February 03, 2010

3 Americans Killed in Pakistan and Why Keeping the War Covert is the Right Thing to Do

Three American soldiers were killed in Pakistan. As usual, Roggio has the best coverage:

Three US soldiers involved in the training of Pakistan's paramilitary Frontier Corps were among nine people killed in a roadside bombing near a girls' school in Pakistan's insurgency-infested Northwest Frontier Province.

A massive bomb was detonated by the Taliban as the US soldiers traveled to attend the opening of a girls' school in the village of Koto in Lower Dir, a settled district that borders Swat. Three children, two civilians, and a Frontier Corps official were also killed in the blast, while another 65 people, including many young girls and two US soldiers, were wounded in the attack, Geo News reported. A school was also damaged.

Read the rest here.

Now, Shachtman has a good synopsis of various under-the-radar screen operations in which US forces are becoming involved -- a role normally thought of as belonging solely to the CIA.

What I object to in his analysis is this:

When are we going to start treating this conflict in Pakistan as a real war — with real oversight and real disclosure about what the hell our people are really doing there. Maybe at one point, this conflict could’ve been swept under the rug as some classified CIA op.

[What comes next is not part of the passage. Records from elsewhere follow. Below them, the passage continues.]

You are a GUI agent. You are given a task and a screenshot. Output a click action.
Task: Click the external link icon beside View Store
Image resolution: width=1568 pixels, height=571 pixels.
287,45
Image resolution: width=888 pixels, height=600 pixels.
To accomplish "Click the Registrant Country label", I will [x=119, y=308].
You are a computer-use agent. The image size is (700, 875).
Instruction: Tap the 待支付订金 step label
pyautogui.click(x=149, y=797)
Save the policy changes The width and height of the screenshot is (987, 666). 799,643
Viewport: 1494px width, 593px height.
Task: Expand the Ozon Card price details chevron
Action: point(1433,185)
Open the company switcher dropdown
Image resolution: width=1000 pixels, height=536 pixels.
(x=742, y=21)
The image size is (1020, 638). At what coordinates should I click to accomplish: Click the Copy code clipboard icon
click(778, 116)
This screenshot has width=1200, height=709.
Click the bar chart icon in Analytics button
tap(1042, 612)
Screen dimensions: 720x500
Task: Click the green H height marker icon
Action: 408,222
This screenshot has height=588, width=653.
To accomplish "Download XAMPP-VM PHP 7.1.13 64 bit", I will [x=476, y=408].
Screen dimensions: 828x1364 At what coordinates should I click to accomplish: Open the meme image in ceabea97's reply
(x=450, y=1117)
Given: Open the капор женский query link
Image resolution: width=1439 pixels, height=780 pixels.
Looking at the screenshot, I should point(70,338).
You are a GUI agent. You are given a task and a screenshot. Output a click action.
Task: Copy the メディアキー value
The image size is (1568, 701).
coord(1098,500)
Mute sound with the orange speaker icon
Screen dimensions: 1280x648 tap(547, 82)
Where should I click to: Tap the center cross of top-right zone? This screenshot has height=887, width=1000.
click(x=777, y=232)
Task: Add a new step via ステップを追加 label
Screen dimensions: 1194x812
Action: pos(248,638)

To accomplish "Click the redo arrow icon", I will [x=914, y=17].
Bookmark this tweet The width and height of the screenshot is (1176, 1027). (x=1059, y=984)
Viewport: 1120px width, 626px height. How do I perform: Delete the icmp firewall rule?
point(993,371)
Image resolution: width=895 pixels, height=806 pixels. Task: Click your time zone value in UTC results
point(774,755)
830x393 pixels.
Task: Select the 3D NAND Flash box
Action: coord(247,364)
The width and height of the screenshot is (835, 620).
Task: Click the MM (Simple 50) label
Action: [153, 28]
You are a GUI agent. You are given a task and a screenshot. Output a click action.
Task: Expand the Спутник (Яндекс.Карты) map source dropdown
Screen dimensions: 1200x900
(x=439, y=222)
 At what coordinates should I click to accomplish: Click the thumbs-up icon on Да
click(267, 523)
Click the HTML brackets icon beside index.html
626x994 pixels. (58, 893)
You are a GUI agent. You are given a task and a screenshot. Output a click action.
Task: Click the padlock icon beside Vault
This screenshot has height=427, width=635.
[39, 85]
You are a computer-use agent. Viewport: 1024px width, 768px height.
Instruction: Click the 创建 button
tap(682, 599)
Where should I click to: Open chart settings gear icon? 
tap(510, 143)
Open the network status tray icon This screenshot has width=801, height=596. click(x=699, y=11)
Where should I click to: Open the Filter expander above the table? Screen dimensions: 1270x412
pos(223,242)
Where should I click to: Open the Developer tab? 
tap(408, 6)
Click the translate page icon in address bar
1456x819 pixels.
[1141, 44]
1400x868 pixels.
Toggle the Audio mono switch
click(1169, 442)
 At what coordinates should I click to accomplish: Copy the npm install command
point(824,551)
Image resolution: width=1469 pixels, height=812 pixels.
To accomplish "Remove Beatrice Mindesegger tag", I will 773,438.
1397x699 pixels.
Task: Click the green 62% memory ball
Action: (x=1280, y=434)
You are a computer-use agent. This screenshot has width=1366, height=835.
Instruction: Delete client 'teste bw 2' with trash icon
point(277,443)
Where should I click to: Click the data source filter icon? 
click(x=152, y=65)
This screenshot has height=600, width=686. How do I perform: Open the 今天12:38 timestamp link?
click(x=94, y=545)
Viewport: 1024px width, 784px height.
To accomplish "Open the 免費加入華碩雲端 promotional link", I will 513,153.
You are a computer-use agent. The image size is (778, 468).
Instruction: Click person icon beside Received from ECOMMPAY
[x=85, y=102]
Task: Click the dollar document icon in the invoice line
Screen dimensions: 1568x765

But that was billions of dollars and hundreds of Pakistani and American lives ago.
You can read the rest here.

The problem with the view point that our operations in Pakistan should now be subject to public scrutiny is that it rests on three faulty assumptions.

1) That the American people should be told everything that their military does because the military is doing it in their name and because they are footing the bill. Under this assumption the government could do nothing covertly.

It is not this particular mission that is the problem, but its covert nature. The objection is idealistic, but when abstract idealism conflicts with the hard reality of lives on the line -- I choose life.

As did George Wasghington:

The necessity of procuring good Intelligence is apparent & need not be further urged--All that remains for me to add is, that you keep the whole matter as secret as possible. For upon Secrecy, Success depends in Most Enterprizes of the kind, and for want of it, they are generally defeated, however well planned & promising a favourable issue.
2) That the conflict in Pakistan isn't already subject to oversight. I'm assuming that it is, but that is a fairly educated guess. That oversight being through select committees. And those select committees also hold their hearings in secret.

If you object to, say, the Intelligence Committee meeting in secret then see my response above.

3) That we aren't treating this is a real war. In fact, we are. And Noah, of all people, should understand that. In fact, not only is it the same war as the one we are fighting in Afghanistan, it is the same theater of operations. Which is why nearly every one now calls this the Af/Pak theater.

In addition to these underlying and erroneous assumptions, is an even bigger objection: that admitting that we have troops on the ground engaged in combat roles would -- literally -- lead to a civil war in Pakistan. As it is, the Pakistani people tolerate -- barely -- the notion that foreign troops are there in a support mission.

And by the Paksitani people here I mean the Punjabi elites who have traded radical tribalism or radical Islam -- the hallmarks of many in Pakistan -- for radical nationalism. The Islamists in Pakistan are allied with or sympathetic to our enemies there. The tribes are unreliable.

It is only the nationalists who have allied themselves with us, and that only reluctantly. And that premised only inasmuch as we are willing to threaten them with oblivion -- something that took them only a year or so to see was completely idle -- and more recently with the Taliban becoming an existential threat to the existence of an Indian-Muslim homeland.

It is this threat alone that keeps a certain number of Pakistani nationalists on our side. But their eagerness for us to help them eradicate their own insurgency is coupled with their need to deny that they need us to survive. To admit that they need us is to admit that the whole experiment of the Islamic Republic of Pakistan has always been doomed to failure.

Pakistan's elites may be willing to let us operate on a limited basis in their country, but only on a covert basis and only in a "support" role.

It is a catch-22, ironic, and duplicitous: but calling this a war is the same thing as losing it.

Me, I'm willing to be called two-faced for sake of winning a war.

Those that prefer consistency over victory are misguided.

Besides, consistency is overrated. I believe it was Emerson who said that consistency was the hobgoblin of little minds, adored by little statesmen and philosophers and divines.

UPDATE: It's like Uncle Jimbo and I share a brain.